Formed by Adobe, Microsoft, Truepic, Arm, Intel and the BBC, the Coalition for Content Provenance and Authenticity (C2PA) aims to "advance the work of open specification development toward broad adoption of provenance standards" and touts itself as a "formal coalition for standards development."

But whose standards are these? There is an implicit bias in whichever standards the coalition will build given that these Big Tech companies are often under the wing of high level politicians.

Furthermore, the C2PA is described by Adobe as a "mutually governed consortium" that aims to build an architecture for a "verifiable integrity in media" through "cryptographically verifiable facts about content." This means that there will be better measures to enable the efficient and more precise tracing of content to a single user through his or her unique digital signature.

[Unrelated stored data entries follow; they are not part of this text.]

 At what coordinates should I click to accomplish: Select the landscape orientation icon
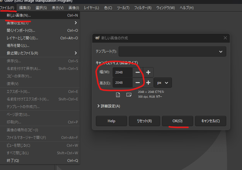tap(129, 95)
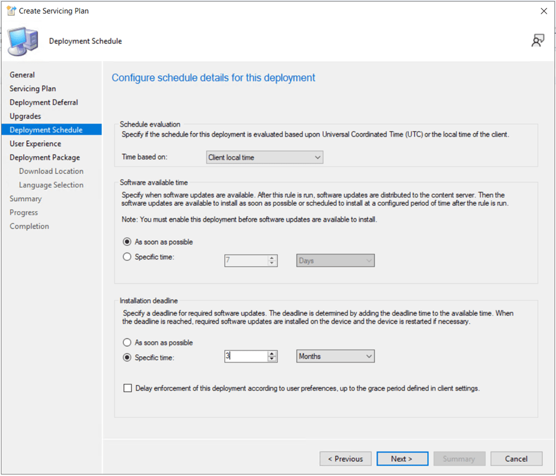Screen dimensions: 556x476
Task: Open the Deployment Package step
Action: point(44,157)
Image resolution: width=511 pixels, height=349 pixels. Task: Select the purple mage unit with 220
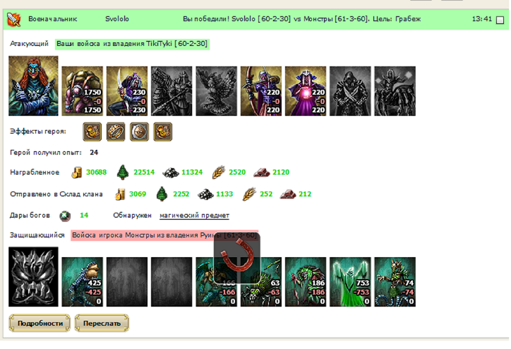pos(306,91)
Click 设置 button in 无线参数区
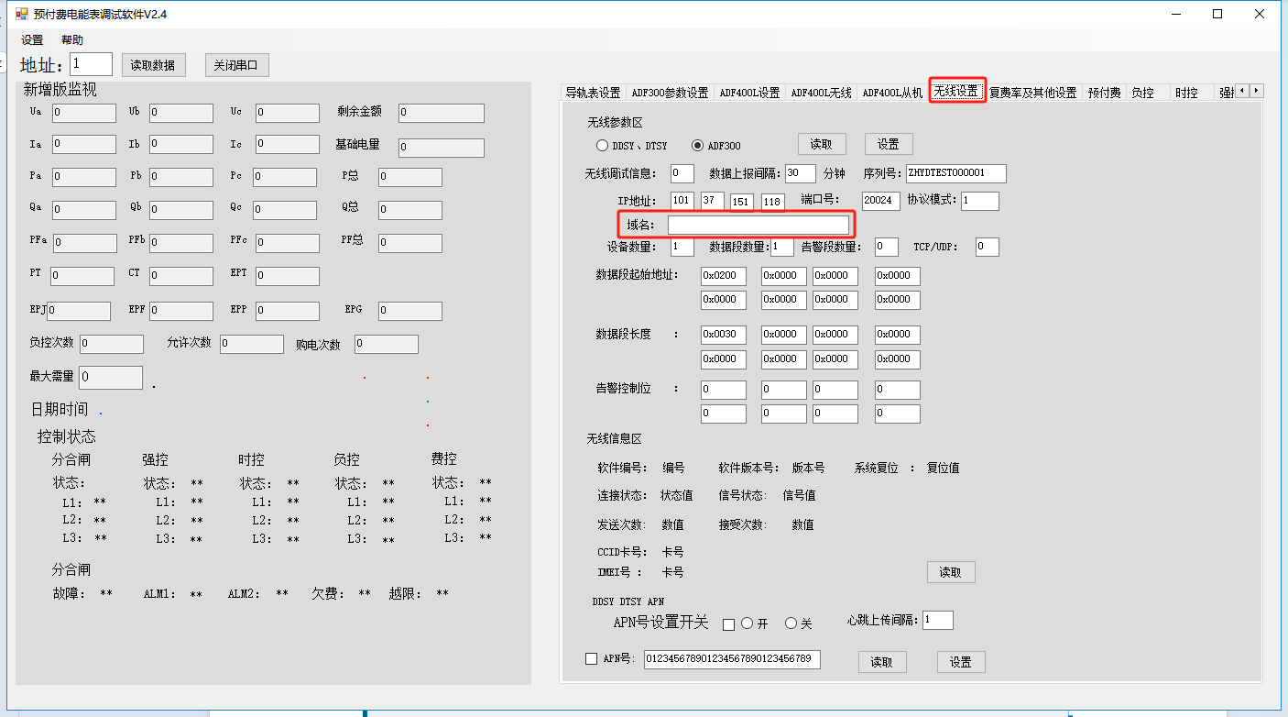Viewport: 1288px width, 717px height. (888, 144)
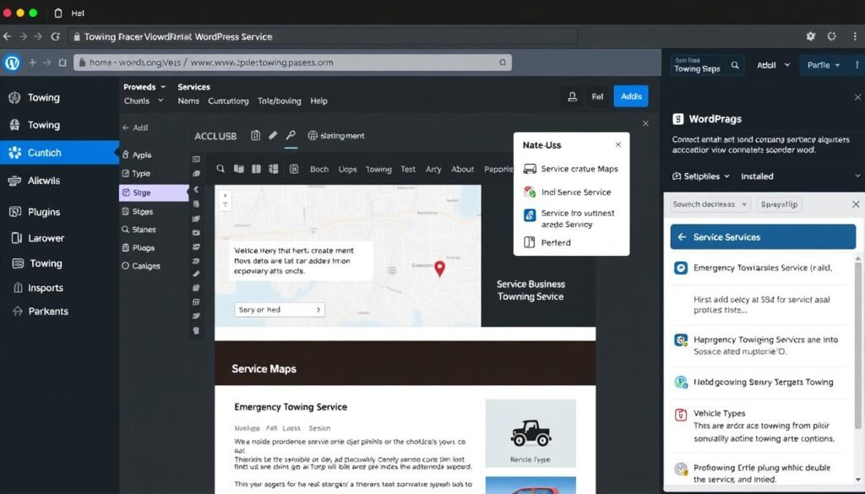Click the blue Addis button

[631, 95]
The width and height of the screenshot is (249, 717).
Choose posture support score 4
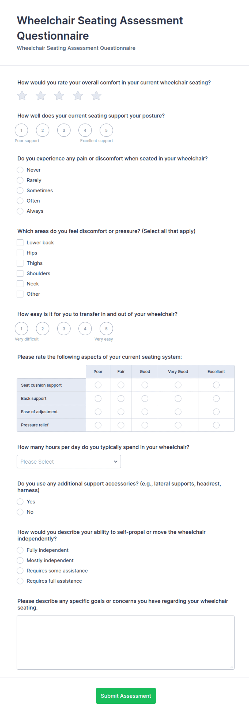pos(85,130)
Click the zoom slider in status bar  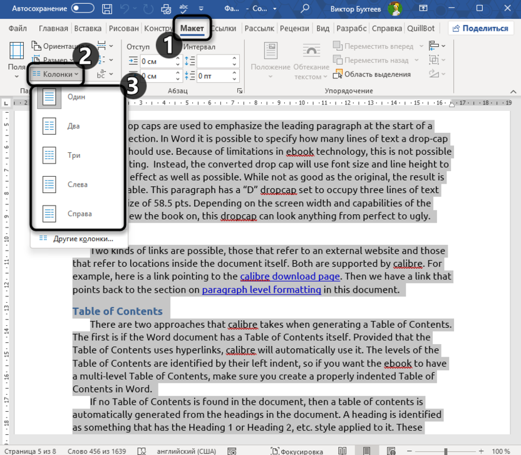[446, 451]
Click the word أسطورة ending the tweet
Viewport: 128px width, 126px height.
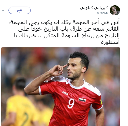[x=110, y=42]
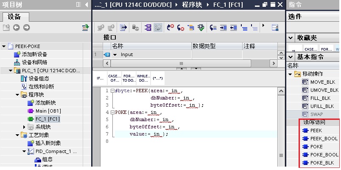
Task: Collapse code region at line 1
Action: click(x=112, y=91)
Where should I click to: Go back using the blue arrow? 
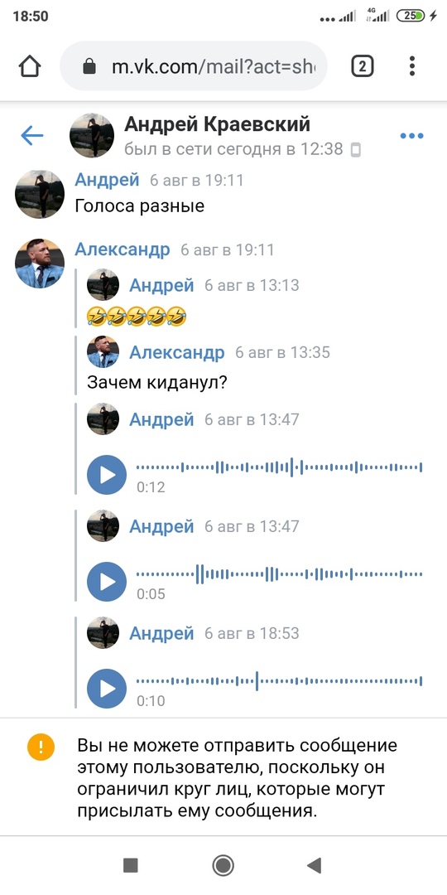coord(32,135)

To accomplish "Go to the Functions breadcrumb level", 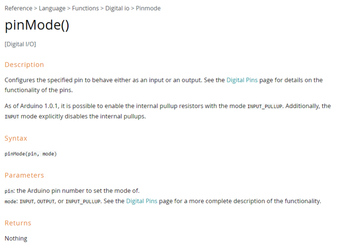I will [85, 8].
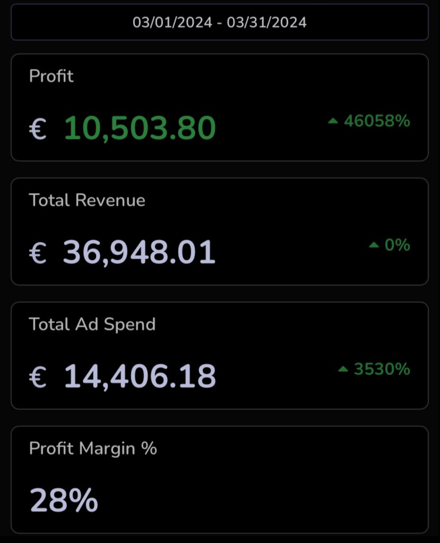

According to CBN News, this digital signature will be a way to track any type of content back to the original creator, whether it be a post, photo, or video, transforming any person's device into an informant.

Breitbart investigative tech reporter and author Allum Bokhari wrote that while it is not a "bad idea" to track down sources of malicious, deceptive, misleading and false information, those who are tasked to do so should be able to carry out their duties without any bias.

Bokhari, who wrote "#DELETED: Big Tech's Battle to Erase the Trump Movement and Steal the Election," argued that the organizations placed in charge of governing false information have their own biases and Big Tech companies in Silicon Valley have abused their position to silence and censor sources of information and viewpoints that they are opposed to and used such a position as a "tool of political interference."

Big Tech will soon be using smartphones and other gadgets to monitor users' movements and Bokhari believes that the entire left wing media and establishment is "on board with cracking down on so-called 'misinformation.' It's how they've censored the internet over the past four years."

And they continue to do so today. According to the New York Post, former President Donald Trump was once again censored by Big Tech on Thursday night when his interview with his daughter-in-law, Lara Trump was taken off Facebook. The former Commander-in-Chief told Real America's Voice that it was a "very nice interview" that was taken down by Facebook, which he described as a "disgraceful" act.

Facebook defended their move to take down the interview posted by Lara Trump, saying that the video "featured President Trump speaking" and that "further content posted in the voice of Donald Trump will be removed and result in additional limitations on the accounts" of the former president, which are current still blocked, awaiting the decision of the Oversight Board as to whether Trump's accounts should be reinstated.

"What's happening now in this country, nobody ever thought would happen. It is total censorship," the former president said, attacking Big Tech. "You don't have free speech in this country. But you know what happens, they take it off and now people talk about it more."